A protagonista é Yumiko (Makiko Esumi), moça que teve duas experiências traumáticas com a morte de entes queridos. Quando criança, experimentou um agudo sentimento de perda quando a avó decidiu voltar à aldeia natal e acabou morrendo lá - uma situação que a menina não compreendeu bem e que acabou produzindo nela um difuso sentimento de culpa. Na vida adulta, ela conhece a felicidade ao lado do marido Ikuo (Tadanobu Asano), com quem tem um filhinho, Yuichi.
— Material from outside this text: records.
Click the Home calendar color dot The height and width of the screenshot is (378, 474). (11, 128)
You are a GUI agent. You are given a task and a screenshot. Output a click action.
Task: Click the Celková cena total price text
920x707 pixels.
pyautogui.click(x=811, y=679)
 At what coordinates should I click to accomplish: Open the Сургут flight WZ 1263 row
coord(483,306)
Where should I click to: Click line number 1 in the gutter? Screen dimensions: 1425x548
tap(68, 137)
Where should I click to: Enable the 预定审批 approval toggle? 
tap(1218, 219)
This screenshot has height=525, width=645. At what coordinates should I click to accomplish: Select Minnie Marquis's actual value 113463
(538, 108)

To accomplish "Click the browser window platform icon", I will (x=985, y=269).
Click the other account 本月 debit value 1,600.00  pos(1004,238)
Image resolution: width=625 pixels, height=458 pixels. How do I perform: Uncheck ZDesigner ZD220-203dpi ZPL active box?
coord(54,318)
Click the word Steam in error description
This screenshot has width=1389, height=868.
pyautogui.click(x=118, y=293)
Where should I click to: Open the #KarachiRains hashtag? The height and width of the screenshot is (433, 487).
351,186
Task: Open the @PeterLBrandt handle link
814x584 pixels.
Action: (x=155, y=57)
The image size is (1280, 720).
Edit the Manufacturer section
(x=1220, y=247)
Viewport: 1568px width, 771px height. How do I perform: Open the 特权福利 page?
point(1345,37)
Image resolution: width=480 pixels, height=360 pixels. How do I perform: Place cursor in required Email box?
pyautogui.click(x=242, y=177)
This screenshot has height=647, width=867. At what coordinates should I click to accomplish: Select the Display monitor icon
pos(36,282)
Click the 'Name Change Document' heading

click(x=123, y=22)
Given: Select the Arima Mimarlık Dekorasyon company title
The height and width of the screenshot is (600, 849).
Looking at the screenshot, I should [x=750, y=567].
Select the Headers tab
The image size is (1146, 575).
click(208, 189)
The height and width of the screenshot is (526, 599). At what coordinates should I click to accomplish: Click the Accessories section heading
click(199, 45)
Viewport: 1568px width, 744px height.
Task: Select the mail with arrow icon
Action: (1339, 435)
Apesar de não haver no cotidiano do casal nenhuma perturbação aparente, um dia a moça é avisada da morte do marido, num aparente suicídio na linha do trem.
Cinco anos depois, Yumiko resolve refazer sua vida com um novo casamento, agora com o pescador Tamio (Takashi Naito), que também é viúvo e tem uma filha. O casal mantém um relacionamento um pouco distante, mas esse clima melhora aos poucos, especialmente à medida que Yumiko descobre o quanto seu filho e a enteada estão se dando bem.
Todo esse processo de normalização entra em crise novamente quando a moça volta à sua aldeia natal para o casamento da irmã. Lá descobre um intrigante detalhe sobre a última noite de vida do primeiro marido: que ele foi visto num bar e parecia bastante alegre. A dúvida instala-se novamente em seu espírito, abrindo espaço a uma discussão sobre a impossibilidade que há, às vezes, na vida de responder a algumas questões, por mais dilacerantes que possam ser.
Maborosi, o nome original do filme, significa um tipo de luz fantasmagórica que brilha sobre o mar e, não raro, ilude os marinheiros, levando-os à morte. Torna-se, assim, uma metáfora para um tipo de acontecimento inexplicável, para o qual não há alternativa senão a aceitação.
A fotografia do filme, que é um de seus pontos altos, foi justamente premiada com um troféu no Festival de Veneza/95, onde Maborosi recebeu também um prêmio do júri ecumênico. A produção recebeu prêmios também nos festivais de Vancouver e Chicago.